What is required: Return the line containing "Image resolution: width=480" together with every later line up to the end of the records, exactly and with no pictures; return nothing else.

[Collected data entries]
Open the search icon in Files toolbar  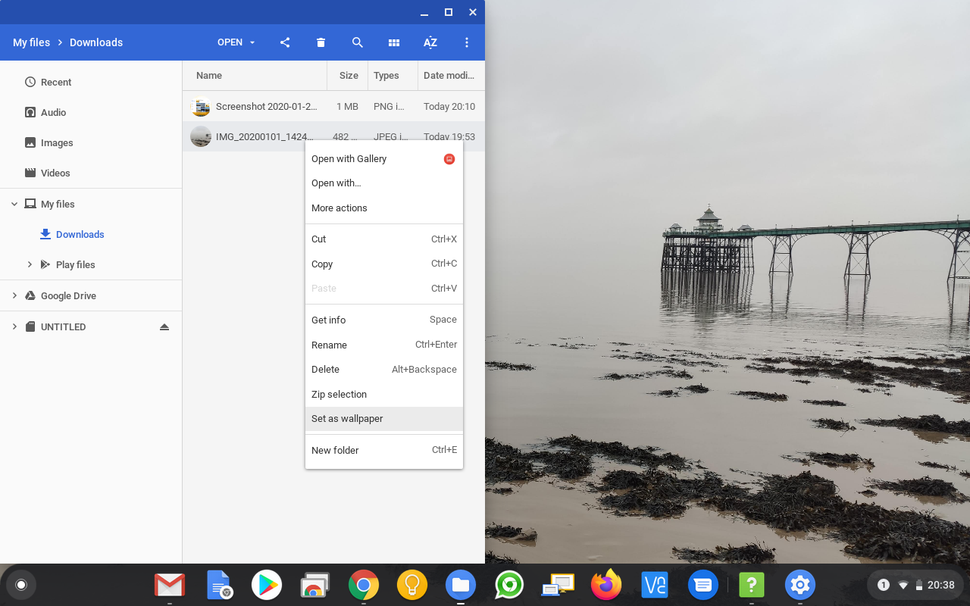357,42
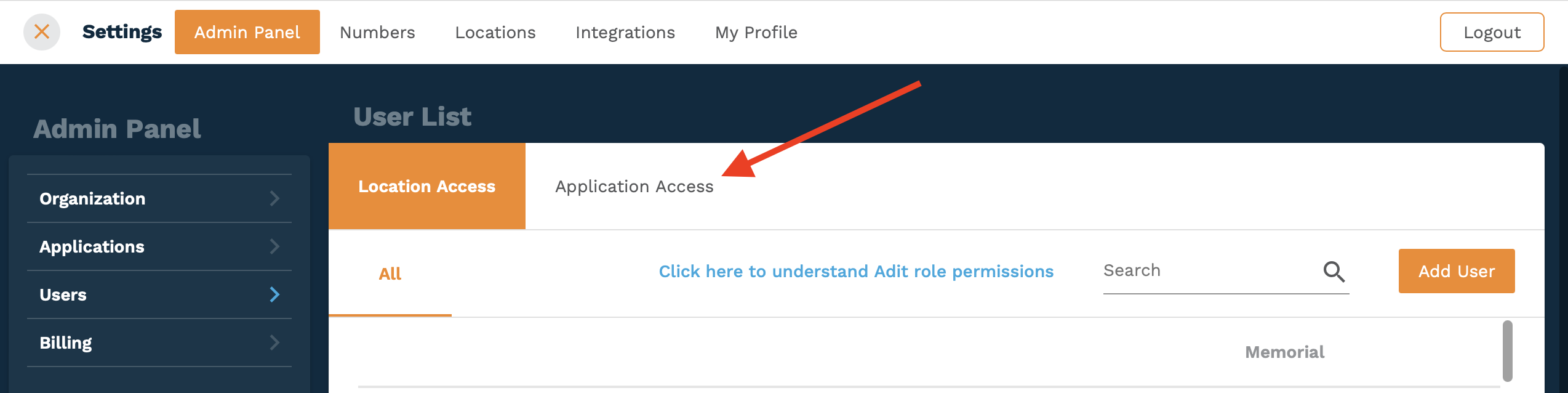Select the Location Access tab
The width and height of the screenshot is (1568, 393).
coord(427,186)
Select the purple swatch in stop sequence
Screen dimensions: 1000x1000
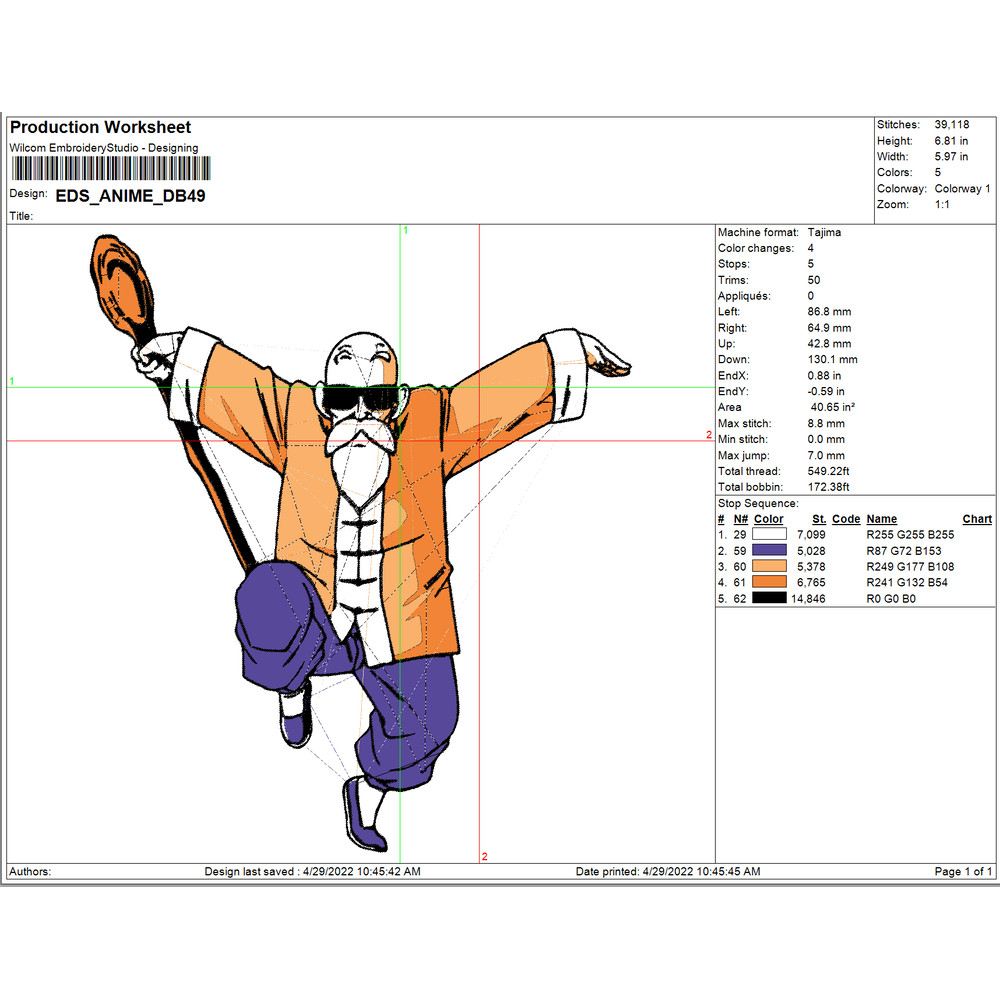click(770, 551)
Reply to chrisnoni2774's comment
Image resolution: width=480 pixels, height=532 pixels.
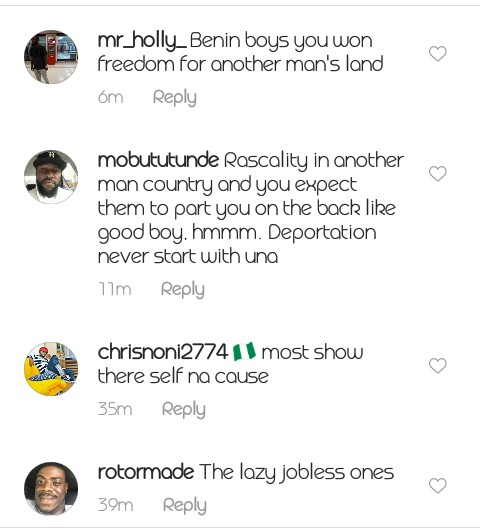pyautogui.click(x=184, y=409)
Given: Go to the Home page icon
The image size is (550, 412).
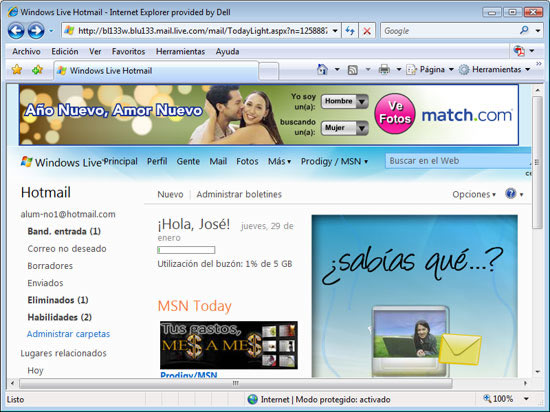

Solution to the problem:
Image resolution: width=480 pixels, height=532 pixels.
pyautogui.click(x=184, y=409)
Given: Go to the Home page icon
The image size is (550, 412).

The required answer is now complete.